In the records below, find the line that contains "Toggle the real-time" and the line that contains "Focus the Issuer URL input field". Set down exactly those lines and every line between them, and nothing more.

========================================

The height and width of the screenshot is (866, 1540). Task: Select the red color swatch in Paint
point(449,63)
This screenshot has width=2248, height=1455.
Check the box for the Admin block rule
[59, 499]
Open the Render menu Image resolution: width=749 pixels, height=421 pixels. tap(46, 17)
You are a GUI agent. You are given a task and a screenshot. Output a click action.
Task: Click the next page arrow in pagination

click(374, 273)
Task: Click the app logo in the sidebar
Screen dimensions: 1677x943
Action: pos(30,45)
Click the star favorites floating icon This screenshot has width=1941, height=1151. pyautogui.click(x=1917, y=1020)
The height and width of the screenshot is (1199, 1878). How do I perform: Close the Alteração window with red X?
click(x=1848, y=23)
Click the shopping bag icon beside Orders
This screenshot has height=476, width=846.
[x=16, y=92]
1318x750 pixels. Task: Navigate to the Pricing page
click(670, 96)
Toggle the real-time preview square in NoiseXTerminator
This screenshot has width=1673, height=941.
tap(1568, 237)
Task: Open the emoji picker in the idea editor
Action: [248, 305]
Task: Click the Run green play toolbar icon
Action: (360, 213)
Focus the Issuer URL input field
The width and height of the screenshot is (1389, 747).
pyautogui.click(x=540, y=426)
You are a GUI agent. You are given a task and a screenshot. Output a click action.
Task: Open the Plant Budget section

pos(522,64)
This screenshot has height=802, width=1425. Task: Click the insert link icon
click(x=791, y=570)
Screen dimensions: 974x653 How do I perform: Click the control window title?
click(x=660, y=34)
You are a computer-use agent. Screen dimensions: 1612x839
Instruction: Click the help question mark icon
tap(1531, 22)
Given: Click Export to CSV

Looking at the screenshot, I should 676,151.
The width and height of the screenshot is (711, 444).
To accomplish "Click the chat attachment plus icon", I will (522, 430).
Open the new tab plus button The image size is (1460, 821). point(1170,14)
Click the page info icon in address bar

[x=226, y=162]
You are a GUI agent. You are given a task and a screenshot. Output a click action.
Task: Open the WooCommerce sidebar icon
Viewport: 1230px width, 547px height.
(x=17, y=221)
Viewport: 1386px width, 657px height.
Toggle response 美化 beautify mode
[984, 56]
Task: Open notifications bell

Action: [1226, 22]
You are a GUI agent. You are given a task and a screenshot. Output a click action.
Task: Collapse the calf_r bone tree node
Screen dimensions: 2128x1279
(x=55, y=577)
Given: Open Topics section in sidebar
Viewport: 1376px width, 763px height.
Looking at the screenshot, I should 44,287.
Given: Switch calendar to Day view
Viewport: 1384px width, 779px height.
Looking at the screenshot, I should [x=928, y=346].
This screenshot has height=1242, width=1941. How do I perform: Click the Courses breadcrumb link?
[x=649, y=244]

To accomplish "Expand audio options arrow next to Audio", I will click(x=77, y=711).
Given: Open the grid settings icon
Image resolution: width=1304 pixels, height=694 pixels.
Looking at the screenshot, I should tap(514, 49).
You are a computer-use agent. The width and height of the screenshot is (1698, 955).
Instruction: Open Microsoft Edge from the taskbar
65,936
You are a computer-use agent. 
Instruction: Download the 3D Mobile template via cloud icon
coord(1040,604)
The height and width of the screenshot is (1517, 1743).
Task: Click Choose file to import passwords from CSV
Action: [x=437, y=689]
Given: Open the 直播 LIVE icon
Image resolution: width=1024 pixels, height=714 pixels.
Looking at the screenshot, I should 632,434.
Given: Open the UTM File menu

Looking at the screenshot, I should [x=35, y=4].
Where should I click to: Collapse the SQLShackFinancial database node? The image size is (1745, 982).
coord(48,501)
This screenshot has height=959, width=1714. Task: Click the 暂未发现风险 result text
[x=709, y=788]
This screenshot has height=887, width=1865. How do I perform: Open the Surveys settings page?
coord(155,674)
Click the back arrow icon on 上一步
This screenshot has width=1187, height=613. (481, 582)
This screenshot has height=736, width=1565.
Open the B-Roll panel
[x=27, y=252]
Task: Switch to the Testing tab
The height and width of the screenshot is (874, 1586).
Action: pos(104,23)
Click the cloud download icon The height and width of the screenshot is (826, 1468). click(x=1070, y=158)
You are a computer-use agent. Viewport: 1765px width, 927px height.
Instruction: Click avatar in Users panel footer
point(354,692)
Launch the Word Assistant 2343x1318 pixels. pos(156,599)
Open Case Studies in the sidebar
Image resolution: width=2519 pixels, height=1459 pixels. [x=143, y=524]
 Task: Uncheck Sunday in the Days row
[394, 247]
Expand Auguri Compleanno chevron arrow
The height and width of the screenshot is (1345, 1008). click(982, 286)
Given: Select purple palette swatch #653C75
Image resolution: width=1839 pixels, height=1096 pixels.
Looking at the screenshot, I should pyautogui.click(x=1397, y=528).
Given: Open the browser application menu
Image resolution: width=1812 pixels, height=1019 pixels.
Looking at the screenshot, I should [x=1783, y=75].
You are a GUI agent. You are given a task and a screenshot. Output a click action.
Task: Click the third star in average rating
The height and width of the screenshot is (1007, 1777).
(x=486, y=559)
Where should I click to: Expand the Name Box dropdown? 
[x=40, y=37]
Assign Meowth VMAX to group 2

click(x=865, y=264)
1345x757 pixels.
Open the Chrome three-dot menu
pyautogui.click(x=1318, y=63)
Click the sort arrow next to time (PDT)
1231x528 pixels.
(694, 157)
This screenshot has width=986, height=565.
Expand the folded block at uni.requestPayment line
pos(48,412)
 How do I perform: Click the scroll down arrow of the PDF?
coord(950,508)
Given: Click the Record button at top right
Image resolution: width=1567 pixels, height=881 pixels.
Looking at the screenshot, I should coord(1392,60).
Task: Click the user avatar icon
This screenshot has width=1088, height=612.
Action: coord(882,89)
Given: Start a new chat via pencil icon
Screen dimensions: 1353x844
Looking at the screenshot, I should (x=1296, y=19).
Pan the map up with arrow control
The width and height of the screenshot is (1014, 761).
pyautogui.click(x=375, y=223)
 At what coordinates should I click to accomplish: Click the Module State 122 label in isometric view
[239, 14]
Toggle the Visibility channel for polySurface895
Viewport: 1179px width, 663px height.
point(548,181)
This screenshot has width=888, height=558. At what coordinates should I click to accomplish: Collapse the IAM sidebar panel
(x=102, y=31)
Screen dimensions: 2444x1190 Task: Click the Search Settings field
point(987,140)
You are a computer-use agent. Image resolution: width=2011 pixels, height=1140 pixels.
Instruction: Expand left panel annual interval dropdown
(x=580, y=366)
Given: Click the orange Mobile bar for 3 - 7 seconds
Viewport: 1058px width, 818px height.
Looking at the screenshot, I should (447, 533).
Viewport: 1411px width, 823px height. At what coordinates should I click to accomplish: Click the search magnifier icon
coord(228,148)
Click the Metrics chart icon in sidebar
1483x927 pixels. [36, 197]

========================================

| Solution below |
Toggle the real-time preview square in NoiseXTerminator
This screenshot has width=1673, height=941.
tap(1568, 237)
Task: Open the emoji picker in the idea editor
Action: [248, 305]
Task: Click the Run green play toolbar icon
Action: (360, 213)
Focus the Issuer URL input field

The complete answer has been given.